TORONTO – Carré rouge à la boutonnière et casserole en main, près d'un millier de personnes qui s'étaient réunies au parc Dufferin Grove de Toronto, mercredi soir, ont marché dans plusieurs rues résidentielles de l'est de la ville en solidarité avec les manifestants du Québec.
Les protestataires, dont plusieurs étaient vêtus d'un chandail des Canadiens de Montréal ou des Nordiques de Québec, ont voulu montrer leur solidarité envers les étudiants québécois opposés à la hausse des droits de scolarité, et contre la loi 78 qu'ils jugent répressive. Toutefois, ils avaient aussi un message à l'endroit du gouvernement libéral de Dalton McGuinty en Ontario et de l'administration du maire de Toronto, Rob Ford.
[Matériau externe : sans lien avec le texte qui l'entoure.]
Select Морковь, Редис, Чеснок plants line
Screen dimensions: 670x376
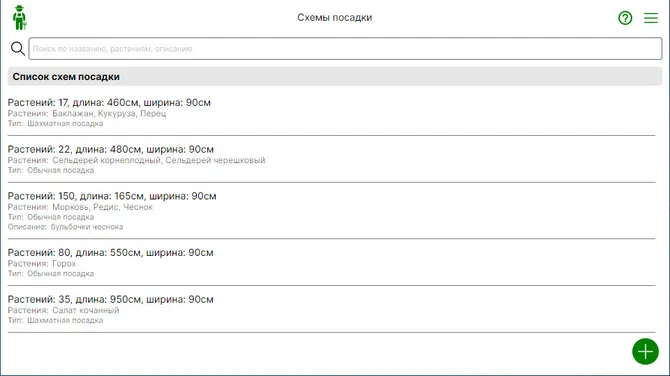point(80,207)
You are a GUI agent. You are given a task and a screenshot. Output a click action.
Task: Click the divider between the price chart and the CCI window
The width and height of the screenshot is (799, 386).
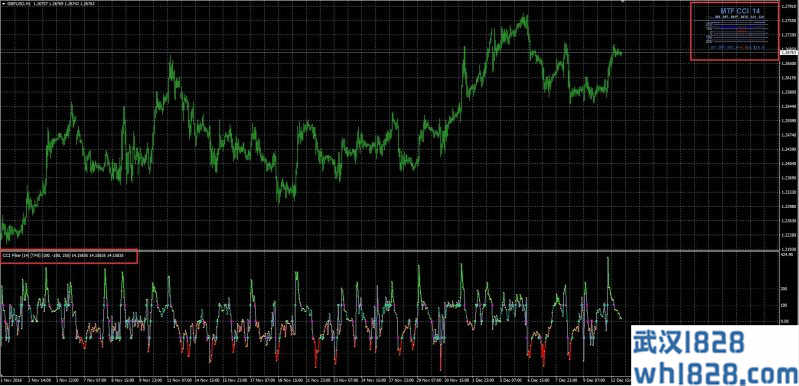click(390, 251)
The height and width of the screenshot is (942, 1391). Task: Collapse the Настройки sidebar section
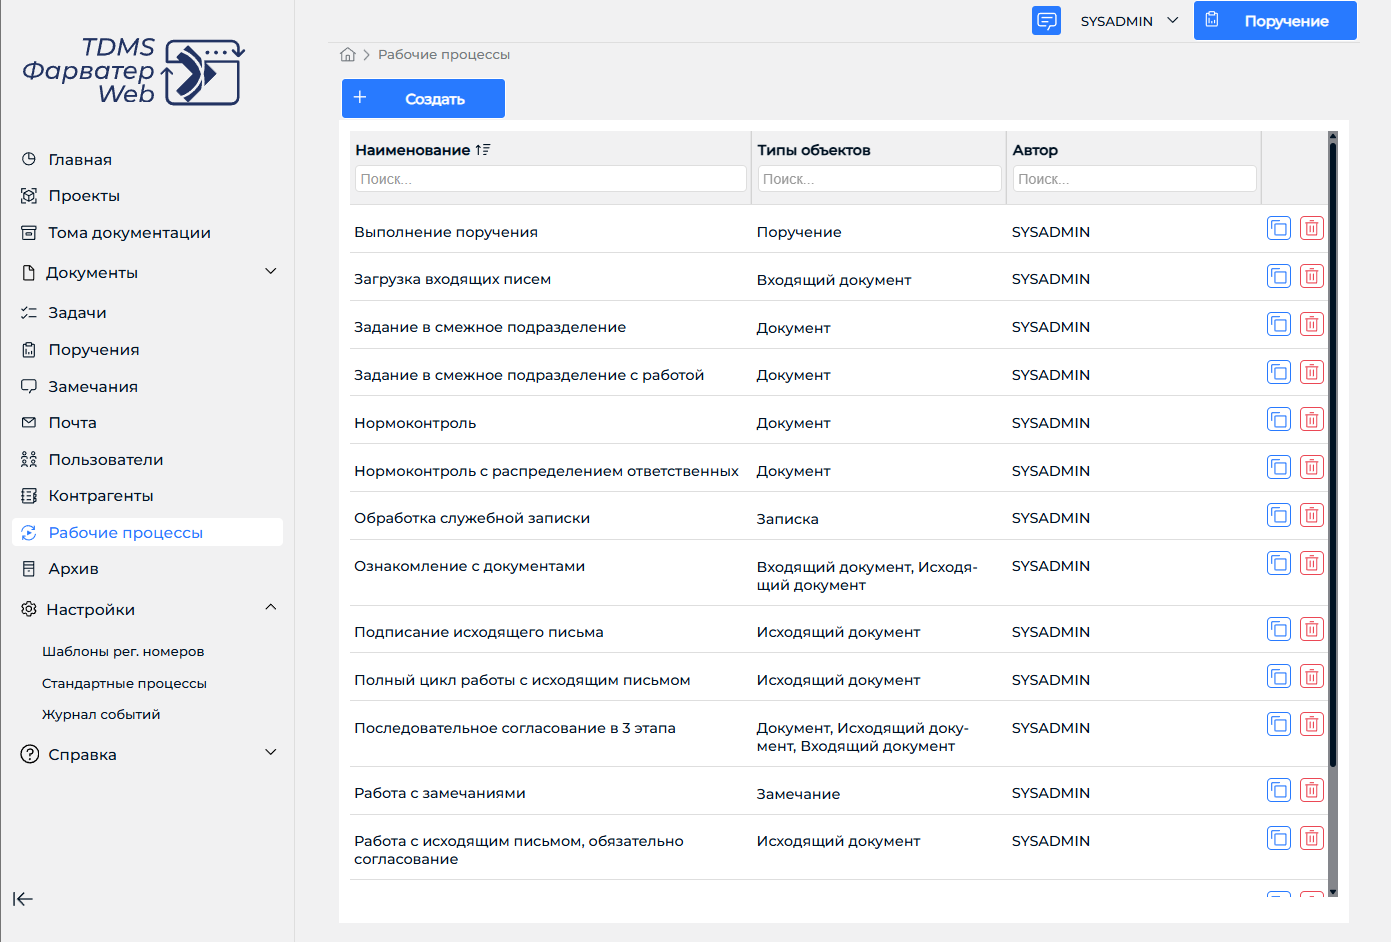pyautogui.click(x=270, y=607)
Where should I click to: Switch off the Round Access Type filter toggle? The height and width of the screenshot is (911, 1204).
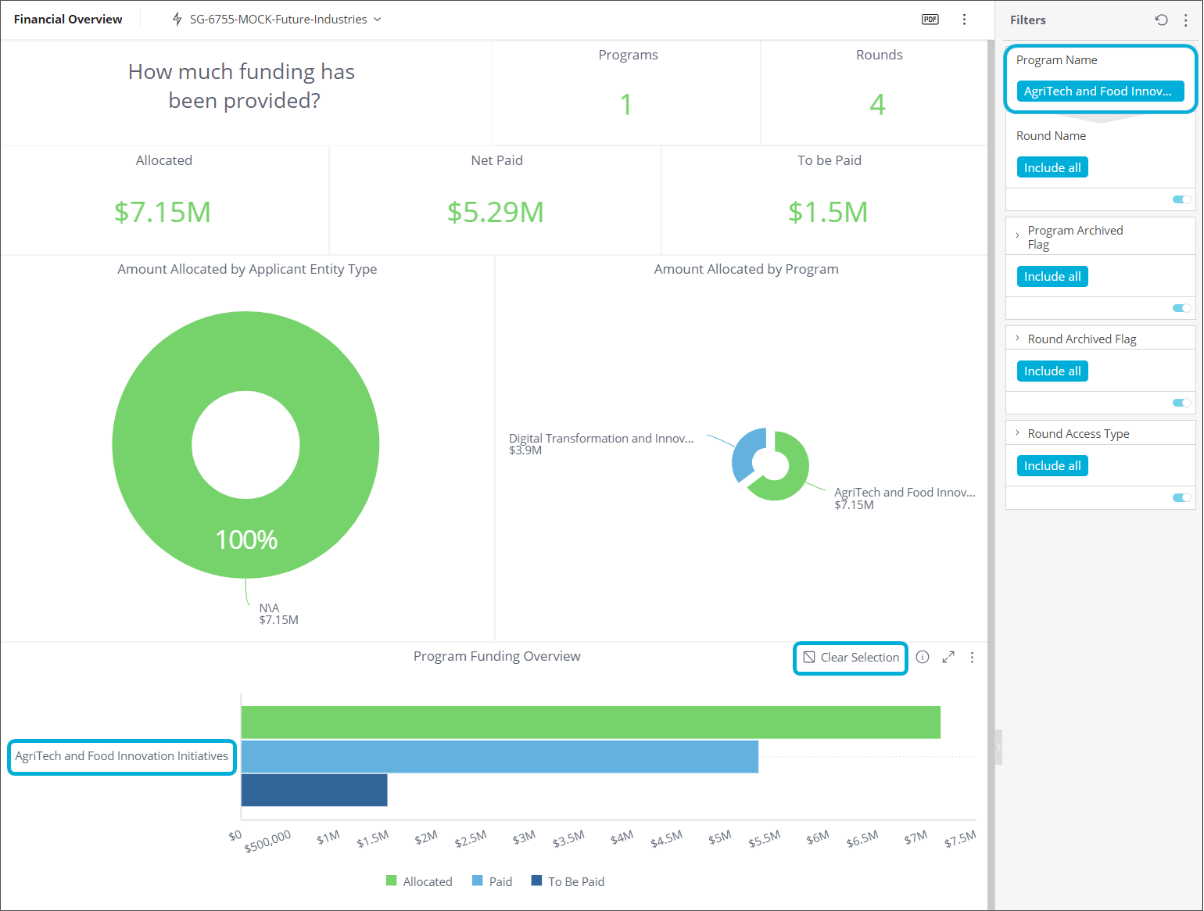pyautogui.click(x=1182, y=497)
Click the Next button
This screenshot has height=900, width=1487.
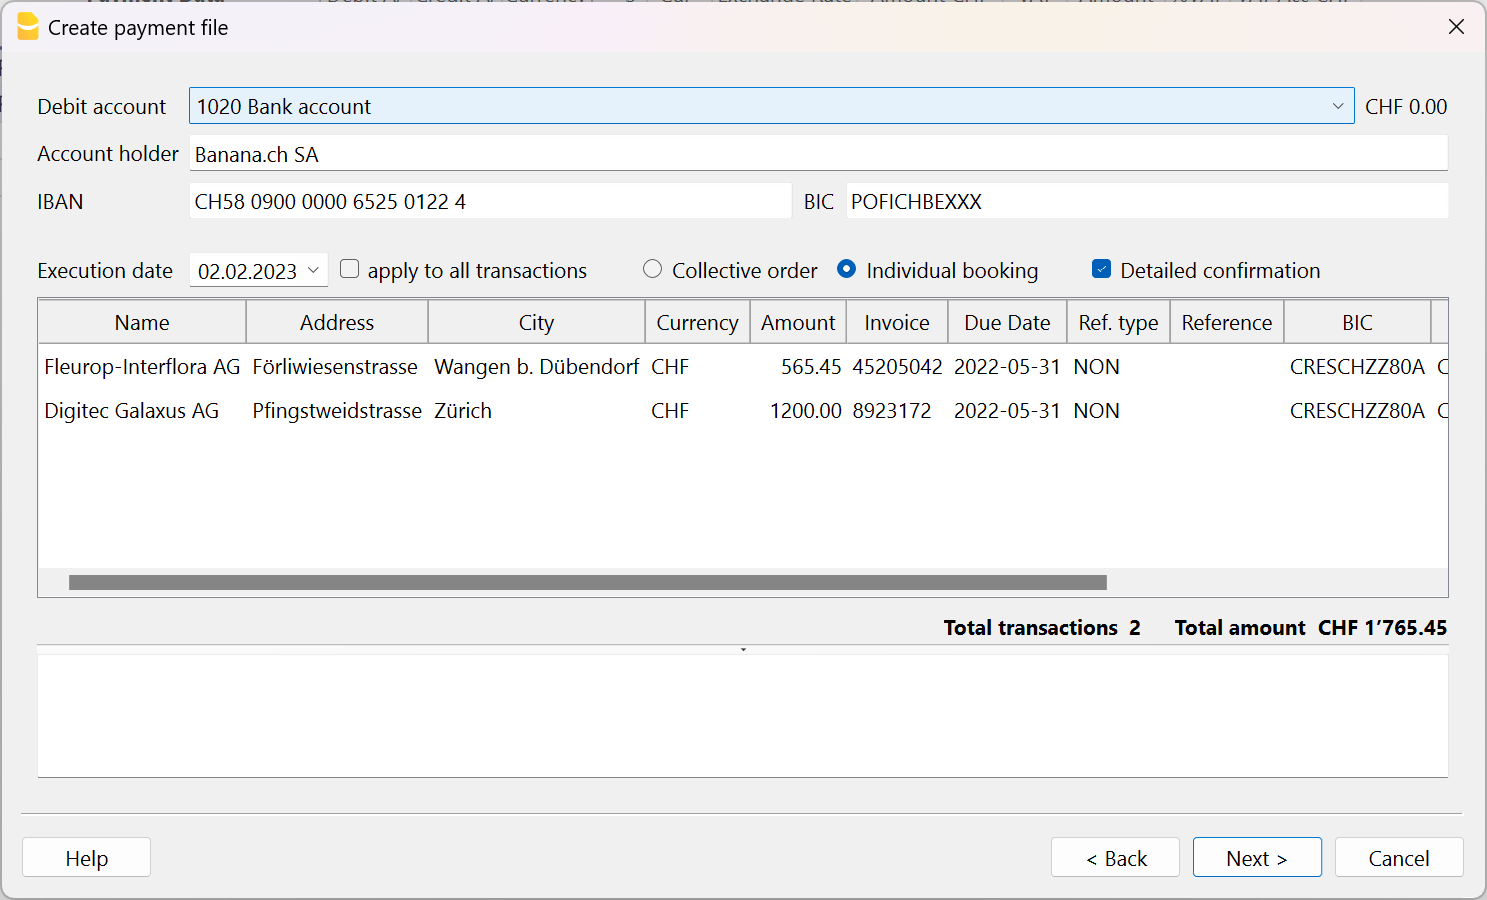(x=1257, y=857)
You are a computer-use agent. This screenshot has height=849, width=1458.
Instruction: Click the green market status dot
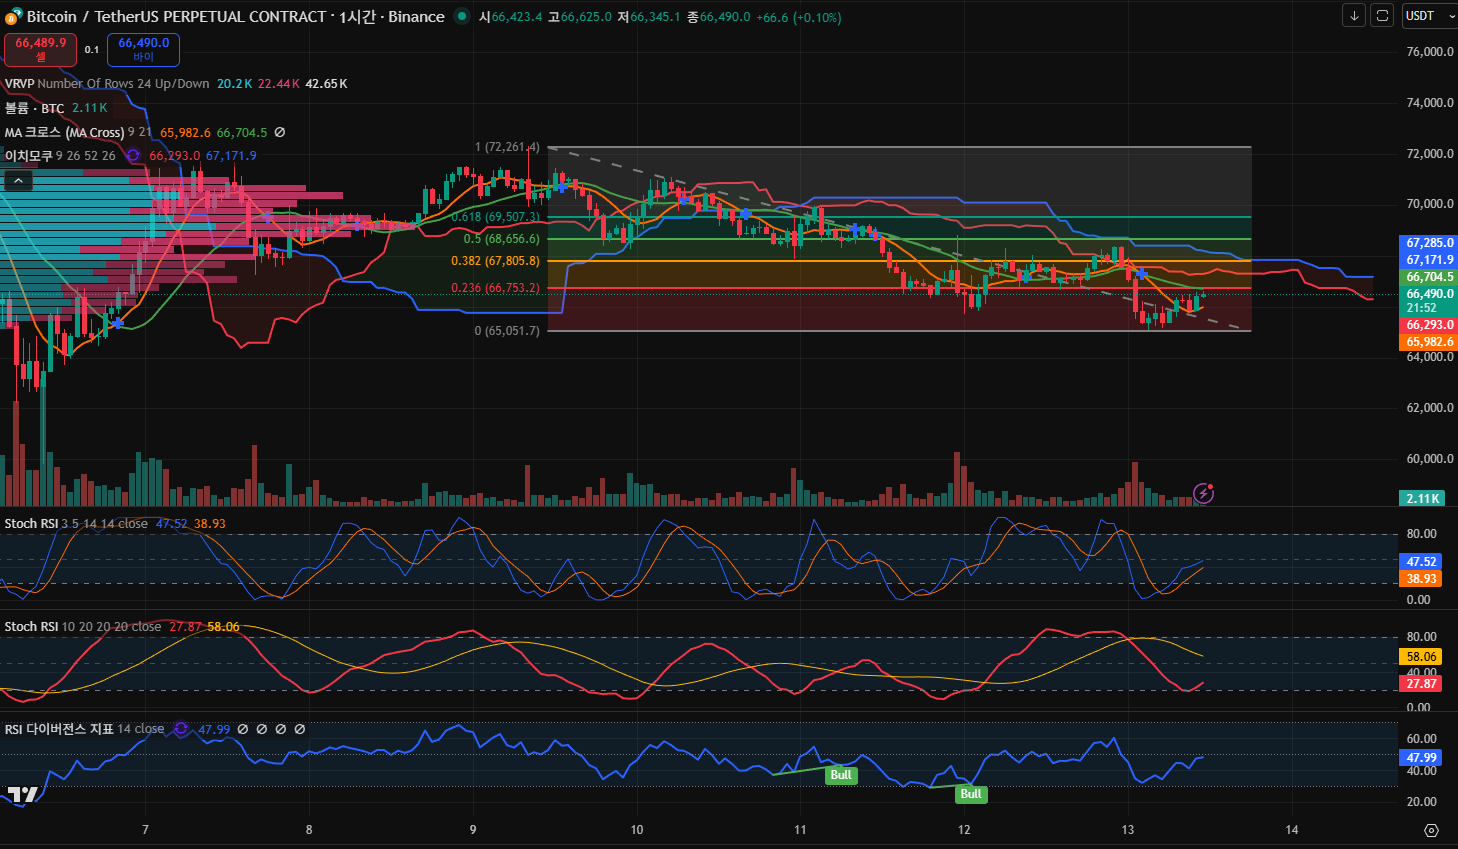pyautogui.click(x=461, y=16)
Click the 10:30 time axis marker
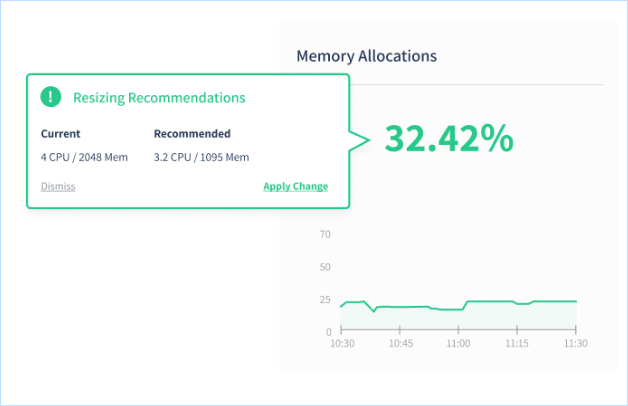 [x=342, y=343]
« Les budgets de Rob Ford et Dalton McGuinty n'ont été que des compressions. Plusieurs personnes à Toronto veulent que les coupes dans les services publics cessent. J'encourage les gens à faire des liens durant ces manifestations avec les problèmes locaux auxquels nous sommes confrontés, et à regarder ce qui se passe dans leur propre cour », a expliqué Leila Pourtavaf, une des organisatrices de la manifestation.
« L'effet Québec » commence donc à prendre de l'ampleur à Toronto. Quelques manifestations se sont déroulées au cours des deux dernières semaines dans la Ville Reine, et une journée d'action organisée par les étudiants, entre autres, est prévue mardi prochain.
Riley, un étudiant à l'Université York à Toronto, espère que le mouvement en Ontario ne s'essoufflera pas, principalement en raison des droits de scolarité dans la province qui sont les plus élevés au pays.
« Malheureusement, nous n'avons pas ici la tradition militante qui existe au Québec. On verra. Les choses peuvent changer, et c'est ce qu'on espère. Il faut que les gens commencent à réfléchir à ces causes en Ontario », a-t-il expliqué.